Brief ->
Reproduce the forum thread below word for word, everything from "Using For Next" down to "Loop with String.IndexOf...".

Page ->
** Start **
Home All Groups Group Topic Archive Search About

count occurrences of string within a string

Author
22 Aug 2006 12:15 AM
Dana King
I'm looking for some other developers opinions, I'm trying to find the best
way to count strings within a string using VB.net.

I have tested five methods and have found the String.Replace method is the
fastest and the Regex.Matches.Count to be the slowest. I posted my results
and source code to my web site. If you could take a look and maybe suggest
an even faster method I'd like to hear from you. Also, if anyone can tell me
why Regex is so much slower than the rest I'd like to know about it.

Thanks.

http://www.dotnetmaniac.com/ArticleViewer.aspx?Key={4d9141de-2f82-4490-80ca-c9f725c4e291}

Author
22 Aug 2006 2:26 AM
GhostInAK
Hello Dana,

Looking for only a single character I can get about twice as much speed using
a char loop. 

Using For Next and String.Equals...
1's found: 499,898 in 5,000,000 characters.
elpased time: 0.21875

Using Do Loop with InStr function...
1's found: 499,898 in 5,000,000 characters.
elpased time: 0.25

Using Do Loop with String.IndexOf...
1's found: 499,898 in 5,000,000 characters.
elpased time: 0.109375

Using String.Replace...
1's found: 499,898 in 5,000,000 characters.
elpased time: 0.0625

Using RegEx.Matches.Count...
1's found: 499,898 in 5,000,000 characters.
elpased time: 0.828125

Using Char Loop...
1's found: 499,898 in 5,000,000 characters.
elpased time: 0.015625

snippet:
'== Using char loop
    Private Sub test6(ByVal totalLength As Integer, ByVal fileContents As String)

        Dim one As Integer = 0
        Dim startTime As Int64 = Now.Ticks
        Dim tCount As Integer = 0

        For tCount = 0 To fileContents.Length - 1
            If fileContents(tCount) = "1"c Then
                one += 1
            End If
        Next
        Dim endTime As Long = Now.Ticks
        Dim elapsedTime As Double = TimeSpan.FromTicks(endTime - startTime).TotalSeconds
        Console.WriteLine("Using Char Loop...")
        Console.WriteLine("1's found: " & Format(one, "#,#") & " in " & Format(totalLength,
"#,#") & " characters.")
        Console.WriteLine("elpased time: " & elapsedTime.ToString)
        Console.WriteLine()
        Console.WriteLine()
** End **
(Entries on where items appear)
** Start **
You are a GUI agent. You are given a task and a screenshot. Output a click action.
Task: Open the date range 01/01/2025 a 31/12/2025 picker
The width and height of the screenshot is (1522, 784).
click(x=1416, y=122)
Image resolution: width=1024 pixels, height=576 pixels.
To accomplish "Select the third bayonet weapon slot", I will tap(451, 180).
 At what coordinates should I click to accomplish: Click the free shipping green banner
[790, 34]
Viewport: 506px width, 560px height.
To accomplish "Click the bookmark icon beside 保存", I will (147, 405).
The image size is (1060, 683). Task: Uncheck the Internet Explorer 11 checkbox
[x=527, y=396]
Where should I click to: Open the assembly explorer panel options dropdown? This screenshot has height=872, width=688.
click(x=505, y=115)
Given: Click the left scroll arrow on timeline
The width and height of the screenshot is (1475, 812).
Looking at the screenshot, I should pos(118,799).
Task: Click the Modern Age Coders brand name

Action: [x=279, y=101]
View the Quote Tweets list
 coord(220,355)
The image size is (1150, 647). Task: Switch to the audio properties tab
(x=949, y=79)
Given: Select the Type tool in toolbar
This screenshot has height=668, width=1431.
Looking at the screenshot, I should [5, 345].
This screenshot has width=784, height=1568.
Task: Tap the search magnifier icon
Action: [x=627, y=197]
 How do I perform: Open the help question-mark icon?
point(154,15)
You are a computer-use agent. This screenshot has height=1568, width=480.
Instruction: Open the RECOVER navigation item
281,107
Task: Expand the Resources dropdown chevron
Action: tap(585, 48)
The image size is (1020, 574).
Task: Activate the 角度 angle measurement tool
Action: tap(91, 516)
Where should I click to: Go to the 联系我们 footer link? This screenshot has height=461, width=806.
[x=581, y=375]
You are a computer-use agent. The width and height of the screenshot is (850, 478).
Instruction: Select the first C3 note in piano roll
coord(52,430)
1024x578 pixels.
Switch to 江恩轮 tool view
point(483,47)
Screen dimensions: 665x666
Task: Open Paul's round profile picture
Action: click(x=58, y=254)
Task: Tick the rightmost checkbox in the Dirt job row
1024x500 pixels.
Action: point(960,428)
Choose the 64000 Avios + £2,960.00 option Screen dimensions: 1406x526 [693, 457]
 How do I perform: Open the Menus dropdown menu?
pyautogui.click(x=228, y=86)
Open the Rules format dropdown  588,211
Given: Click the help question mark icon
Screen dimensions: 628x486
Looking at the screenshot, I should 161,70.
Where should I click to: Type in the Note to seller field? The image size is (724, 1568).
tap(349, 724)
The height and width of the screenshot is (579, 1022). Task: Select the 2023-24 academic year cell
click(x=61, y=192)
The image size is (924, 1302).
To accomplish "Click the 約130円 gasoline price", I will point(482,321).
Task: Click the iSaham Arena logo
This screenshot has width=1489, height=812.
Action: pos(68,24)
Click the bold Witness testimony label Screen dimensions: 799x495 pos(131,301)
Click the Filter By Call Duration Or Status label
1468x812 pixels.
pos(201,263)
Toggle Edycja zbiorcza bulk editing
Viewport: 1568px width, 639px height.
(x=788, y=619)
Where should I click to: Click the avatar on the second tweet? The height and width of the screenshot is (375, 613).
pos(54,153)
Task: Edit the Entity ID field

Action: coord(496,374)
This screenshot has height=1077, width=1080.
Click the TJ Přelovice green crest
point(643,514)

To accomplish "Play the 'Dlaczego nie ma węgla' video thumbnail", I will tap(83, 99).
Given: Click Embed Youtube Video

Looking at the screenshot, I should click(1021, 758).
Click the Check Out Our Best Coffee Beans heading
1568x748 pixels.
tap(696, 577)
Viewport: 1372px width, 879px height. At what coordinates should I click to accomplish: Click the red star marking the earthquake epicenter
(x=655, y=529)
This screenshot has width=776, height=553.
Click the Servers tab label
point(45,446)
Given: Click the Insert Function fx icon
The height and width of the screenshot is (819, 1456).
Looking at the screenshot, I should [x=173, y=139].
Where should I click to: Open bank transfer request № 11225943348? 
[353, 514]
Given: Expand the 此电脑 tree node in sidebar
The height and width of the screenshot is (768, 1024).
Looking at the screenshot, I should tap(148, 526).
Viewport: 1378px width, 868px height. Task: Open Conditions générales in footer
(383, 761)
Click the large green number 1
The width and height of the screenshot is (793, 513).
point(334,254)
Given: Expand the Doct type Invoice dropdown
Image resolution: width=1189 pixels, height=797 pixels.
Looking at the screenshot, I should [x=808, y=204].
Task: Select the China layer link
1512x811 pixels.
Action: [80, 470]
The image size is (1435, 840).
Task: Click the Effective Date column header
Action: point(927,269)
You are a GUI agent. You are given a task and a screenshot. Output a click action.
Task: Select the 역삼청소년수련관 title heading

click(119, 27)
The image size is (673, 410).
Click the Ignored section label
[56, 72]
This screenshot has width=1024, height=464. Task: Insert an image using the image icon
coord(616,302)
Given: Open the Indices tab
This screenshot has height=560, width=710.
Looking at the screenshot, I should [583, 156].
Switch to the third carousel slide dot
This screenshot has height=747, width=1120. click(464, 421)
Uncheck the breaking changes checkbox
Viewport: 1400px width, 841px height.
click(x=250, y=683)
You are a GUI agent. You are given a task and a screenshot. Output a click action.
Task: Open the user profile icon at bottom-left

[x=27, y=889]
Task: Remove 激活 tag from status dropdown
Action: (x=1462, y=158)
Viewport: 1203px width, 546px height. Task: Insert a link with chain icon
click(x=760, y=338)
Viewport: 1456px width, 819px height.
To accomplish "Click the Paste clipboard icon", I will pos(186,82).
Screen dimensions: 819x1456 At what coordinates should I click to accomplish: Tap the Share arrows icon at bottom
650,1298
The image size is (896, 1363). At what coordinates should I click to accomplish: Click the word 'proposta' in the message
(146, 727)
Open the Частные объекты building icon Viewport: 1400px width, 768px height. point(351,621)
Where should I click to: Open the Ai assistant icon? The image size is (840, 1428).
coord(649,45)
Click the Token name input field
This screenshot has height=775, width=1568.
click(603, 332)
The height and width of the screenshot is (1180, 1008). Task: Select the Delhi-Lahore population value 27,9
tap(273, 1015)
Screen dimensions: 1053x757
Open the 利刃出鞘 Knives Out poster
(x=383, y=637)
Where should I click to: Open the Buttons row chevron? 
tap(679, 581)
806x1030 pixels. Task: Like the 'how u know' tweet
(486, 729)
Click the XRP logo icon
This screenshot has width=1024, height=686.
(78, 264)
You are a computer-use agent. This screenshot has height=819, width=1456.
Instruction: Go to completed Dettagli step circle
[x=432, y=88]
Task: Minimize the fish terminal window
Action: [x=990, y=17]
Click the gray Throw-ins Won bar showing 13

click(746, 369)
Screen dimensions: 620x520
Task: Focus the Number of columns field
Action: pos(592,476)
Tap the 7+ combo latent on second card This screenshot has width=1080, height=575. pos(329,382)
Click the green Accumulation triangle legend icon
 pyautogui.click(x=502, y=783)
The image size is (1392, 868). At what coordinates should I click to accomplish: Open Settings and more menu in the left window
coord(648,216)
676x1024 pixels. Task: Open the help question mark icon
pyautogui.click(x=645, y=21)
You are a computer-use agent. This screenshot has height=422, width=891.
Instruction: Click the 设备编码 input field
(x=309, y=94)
** End **
Finished exercise ->
Using For Next and String.Equals...
1's found: 499,898 in 5,000,000 characters.
elpased time: 0.21875

Using Do Loop with InStr function...
1's found: 499,898 in 5,000,000 characters.
elpased time: 0.25

Using Do Loop with String.IndexOf...